The book of Revelation says not to add or subtract from the words of that book. Since Revelation is complete in its scope (giving details of events which will consummate God's program with man), was the last book written or endorsed by an apostle of Christ, and since all Scripture is equally inspired, our Bible is the final and complete Word of God to man. In the sense of receiving new revelation from God, then, the gift of prophecy has ceased. 

But if one understands prophecy in the sense described in verse 3, "one who prophesies speaks to men for edification and exhortation and consolation", the gift may still be in effect. When someone preaches or teaches from the Bible, he is speaking to the edification, exhortation, and consolation of believers. While he does not receive any additional revelation from God, he does prophecy in the sense he forth-tells God's message to men, when he teaches what the Bible says, and foretells the future when he exposits Bible prophecy like Revelation. 

Prophecy is more edifying to the body than the gift of tongues because "One who speaks in a tongue edifies himself; but one who prophesies edifies the church" (4; cf. 1-19); i.e. many would not even be able to understand what a person who is speaking in tongues is saying. 

Further, tongues were intended as a sign for unbelieving Jews, whereas prophesy is for believers (20-22). If an unsaved person came into an assembly and heard people speaking in tongues, he would conclude they were mad, whereas if he heard them prophesying, "he is convicted by all, he is called to account by all; the secrets of his heart are disclosed; and so he will fall on his face and worship God, declaring that God is certainly among you" (24-25). To edify the body, one must prefer prophecy over tongues.

Next, to edify the body, one must conduct himself in an orderly fashion (26-33). When the believers in Corinth prophesied, they were all speaking at the same time. Believers were supposed to wait their turn, because this would enable others to understand what was being said, and because, "God is not a God of confusion but of peace, as in  all the churches of the saints." To edify the body, one must conduct himself in an orderly fashion. 

Finally, to edify the body, one must submit himself to God's authority (34-40). This passage instructs women to "keep silent in the churches", and wait till they get home to ask questions of their husbands (34-35). The reasons given are because, "they are not permitted to speak", but are supposed to "subject themselves, just as the Law also says" (34), because "it is improper for a woman to speak in church" (35), because it is part of the "Lord's commandment" (37), and because it is in keeping with God's order (40, cf. 33, 34). 

There are variant interpretations of how this passage applies today (Please see notes on previous chapter). Some think the instructions fit only the specific cultural situation of Paul's time and are null today. Others note the entire Bible was written in the context of local, cultural situations, and to dismiss a passage on this principle alone renders the entire Bible irrelevant. 
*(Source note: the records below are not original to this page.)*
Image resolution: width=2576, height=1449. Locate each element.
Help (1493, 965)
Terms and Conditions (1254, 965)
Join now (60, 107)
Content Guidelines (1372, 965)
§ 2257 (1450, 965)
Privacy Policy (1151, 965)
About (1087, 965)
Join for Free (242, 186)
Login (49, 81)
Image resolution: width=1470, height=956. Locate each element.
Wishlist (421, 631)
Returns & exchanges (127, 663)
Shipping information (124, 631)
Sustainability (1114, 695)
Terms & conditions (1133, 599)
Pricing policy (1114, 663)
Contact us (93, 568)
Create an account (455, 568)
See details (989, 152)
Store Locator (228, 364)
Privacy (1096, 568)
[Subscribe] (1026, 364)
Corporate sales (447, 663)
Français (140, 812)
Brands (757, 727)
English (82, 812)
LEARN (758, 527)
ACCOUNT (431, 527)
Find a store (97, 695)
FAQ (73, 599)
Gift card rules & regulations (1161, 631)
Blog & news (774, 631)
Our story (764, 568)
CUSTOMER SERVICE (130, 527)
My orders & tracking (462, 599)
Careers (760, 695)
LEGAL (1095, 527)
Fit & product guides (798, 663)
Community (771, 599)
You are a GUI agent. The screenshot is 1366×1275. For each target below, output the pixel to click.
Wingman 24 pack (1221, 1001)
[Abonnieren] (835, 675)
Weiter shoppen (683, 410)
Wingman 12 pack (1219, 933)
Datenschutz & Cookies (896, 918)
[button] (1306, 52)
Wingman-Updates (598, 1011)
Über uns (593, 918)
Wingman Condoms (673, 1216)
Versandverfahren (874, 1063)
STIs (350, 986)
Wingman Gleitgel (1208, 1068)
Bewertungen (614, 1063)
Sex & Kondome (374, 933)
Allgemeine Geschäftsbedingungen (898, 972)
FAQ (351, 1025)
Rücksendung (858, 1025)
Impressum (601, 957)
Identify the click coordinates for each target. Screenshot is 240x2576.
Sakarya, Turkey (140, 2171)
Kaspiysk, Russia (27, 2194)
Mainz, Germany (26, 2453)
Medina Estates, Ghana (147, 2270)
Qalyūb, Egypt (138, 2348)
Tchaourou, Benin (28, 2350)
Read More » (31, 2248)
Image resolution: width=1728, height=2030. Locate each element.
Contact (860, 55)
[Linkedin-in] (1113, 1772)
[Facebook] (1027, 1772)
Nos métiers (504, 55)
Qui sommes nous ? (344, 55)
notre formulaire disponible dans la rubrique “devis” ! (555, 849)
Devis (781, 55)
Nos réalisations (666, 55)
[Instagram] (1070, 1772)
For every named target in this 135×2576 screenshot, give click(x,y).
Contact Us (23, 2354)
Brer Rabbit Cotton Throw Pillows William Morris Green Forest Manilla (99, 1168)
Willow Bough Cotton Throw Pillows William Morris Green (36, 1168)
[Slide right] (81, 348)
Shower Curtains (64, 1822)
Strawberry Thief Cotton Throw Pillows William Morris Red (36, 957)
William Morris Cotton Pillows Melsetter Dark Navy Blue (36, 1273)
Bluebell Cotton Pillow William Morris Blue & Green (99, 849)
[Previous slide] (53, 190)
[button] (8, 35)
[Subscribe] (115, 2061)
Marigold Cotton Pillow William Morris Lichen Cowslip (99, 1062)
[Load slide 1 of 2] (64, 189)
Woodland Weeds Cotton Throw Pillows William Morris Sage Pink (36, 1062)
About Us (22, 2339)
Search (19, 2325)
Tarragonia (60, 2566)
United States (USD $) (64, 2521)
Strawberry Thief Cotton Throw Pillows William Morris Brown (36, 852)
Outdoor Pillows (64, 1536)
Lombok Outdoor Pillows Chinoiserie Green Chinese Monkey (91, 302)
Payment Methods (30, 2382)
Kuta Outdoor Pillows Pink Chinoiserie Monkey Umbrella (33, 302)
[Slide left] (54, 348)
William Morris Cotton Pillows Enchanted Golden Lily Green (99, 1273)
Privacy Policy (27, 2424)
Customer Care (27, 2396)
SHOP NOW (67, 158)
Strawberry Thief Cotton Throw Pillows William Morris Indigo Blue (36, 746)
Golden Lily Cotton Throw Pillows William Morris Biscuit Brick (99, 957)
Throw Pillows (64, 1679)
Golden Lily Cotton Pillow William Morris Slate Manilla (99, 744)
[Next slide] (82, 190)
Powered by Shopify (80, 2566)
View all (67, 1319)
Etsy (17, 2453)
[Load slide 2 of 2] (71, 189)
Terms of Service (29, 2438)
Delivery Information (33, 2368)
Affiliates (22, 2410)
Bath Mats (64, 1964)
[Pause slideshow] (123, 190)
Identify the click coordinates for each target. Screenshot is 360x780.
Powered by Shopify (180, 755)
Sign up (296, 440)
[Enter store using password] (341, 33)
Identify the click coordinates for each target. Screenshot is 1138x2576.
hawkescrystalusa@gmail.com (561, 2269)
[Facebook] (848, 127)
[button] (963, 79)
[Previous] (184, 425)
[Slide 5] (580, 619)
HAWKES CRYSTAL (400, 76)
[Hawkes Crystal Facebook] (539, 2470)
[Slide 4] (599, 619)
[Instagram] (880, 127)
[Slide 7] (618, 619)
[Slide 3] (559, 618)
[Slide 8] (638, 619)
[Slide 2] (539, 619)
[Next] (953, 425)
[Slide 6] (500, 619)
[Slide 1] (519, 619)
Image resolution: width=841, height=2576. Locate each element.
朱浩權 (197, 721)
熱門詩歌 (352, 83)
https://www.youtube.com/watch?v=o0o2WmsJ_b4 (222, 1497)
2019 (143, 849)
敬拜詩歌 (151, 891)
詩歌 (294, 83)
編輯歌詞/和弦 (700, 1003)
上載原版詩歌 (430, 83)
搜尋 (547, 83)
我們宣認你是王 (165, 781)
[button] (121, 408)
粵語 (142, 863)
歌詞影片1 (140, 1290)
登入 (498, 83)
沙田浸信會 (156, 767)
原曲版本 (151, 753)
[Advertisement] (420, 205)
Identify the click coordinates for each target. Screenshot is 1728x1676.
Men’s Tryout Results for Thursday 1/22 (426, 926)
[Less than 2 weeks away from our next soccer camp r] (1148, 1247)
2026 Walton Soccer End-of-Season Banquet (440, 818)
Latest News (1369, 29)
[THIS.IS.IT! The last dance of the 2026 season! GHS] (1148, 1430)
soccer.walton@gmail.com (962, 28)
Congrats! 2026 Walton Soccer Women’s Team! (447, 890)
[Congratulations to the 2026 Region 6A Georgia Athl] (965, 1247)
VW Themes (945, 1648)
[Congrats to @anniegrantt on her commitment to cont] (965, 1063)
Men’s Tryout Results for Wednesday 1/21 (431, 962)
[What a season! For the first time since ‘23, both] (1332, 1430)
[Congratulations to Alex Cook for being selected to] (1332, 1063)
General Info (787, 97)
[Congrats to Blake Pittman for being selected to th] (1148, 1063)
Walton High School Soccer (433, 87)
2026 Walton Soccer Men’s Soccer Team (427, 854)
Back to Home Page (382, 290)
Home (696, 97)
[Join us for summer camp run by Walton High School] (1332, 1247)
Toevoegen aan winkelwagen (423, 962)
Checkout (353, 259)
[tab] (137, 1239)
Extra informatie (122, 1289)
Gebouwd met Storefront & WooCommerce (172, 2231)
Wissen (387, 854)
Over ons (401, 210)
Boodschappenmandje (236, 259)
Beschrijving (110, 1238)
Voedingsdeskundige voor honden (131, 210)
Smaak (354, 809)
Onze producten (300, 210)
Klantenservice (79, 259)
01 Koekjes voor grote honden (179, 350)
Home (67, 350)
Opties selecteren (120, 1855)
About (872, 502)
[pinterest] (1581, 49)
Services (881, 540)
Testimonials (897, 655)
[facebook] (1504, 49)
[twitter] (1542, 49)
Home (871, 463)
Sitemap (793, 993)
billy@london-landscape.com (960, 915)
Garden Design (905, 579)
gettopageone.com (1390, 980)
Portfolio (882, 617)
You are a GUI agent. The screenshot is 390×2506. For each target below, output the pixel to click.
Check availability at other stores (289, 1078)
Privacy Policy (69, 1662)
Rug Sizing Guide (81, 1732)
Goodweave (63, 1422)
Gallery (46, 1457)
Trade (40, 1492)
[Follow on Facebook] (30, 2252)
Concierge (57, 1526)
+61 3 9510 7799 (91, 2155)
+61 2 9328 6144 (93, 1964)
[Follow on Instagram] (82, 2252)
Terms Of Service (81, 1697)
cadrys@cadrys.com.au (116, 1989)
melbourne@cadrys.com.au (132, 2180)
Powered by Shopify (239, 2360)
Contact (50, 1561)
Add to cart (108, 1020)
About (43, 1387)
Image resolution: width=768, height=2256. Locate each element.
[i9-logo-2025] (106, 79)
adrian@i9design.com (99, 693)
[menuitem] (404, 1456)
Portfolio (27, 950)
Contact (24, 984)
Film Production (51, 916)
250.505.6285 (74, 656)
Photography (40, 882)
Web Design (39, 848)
Another view is that this means women are only instructed to avoid disrupting prophecy with questions. Some object that if this were the case, why would it instruct women "not to speak", and to wait till they get home (rather than just until no one is prophesying) to ask questions? To edify the body, one must submit himself to God's authority and order.

Believers should seek to minister to the body in a way that will edify the body, by preferring prophecy to tongues, conducting themselves in an orderly fashion, and submitting to God's authority.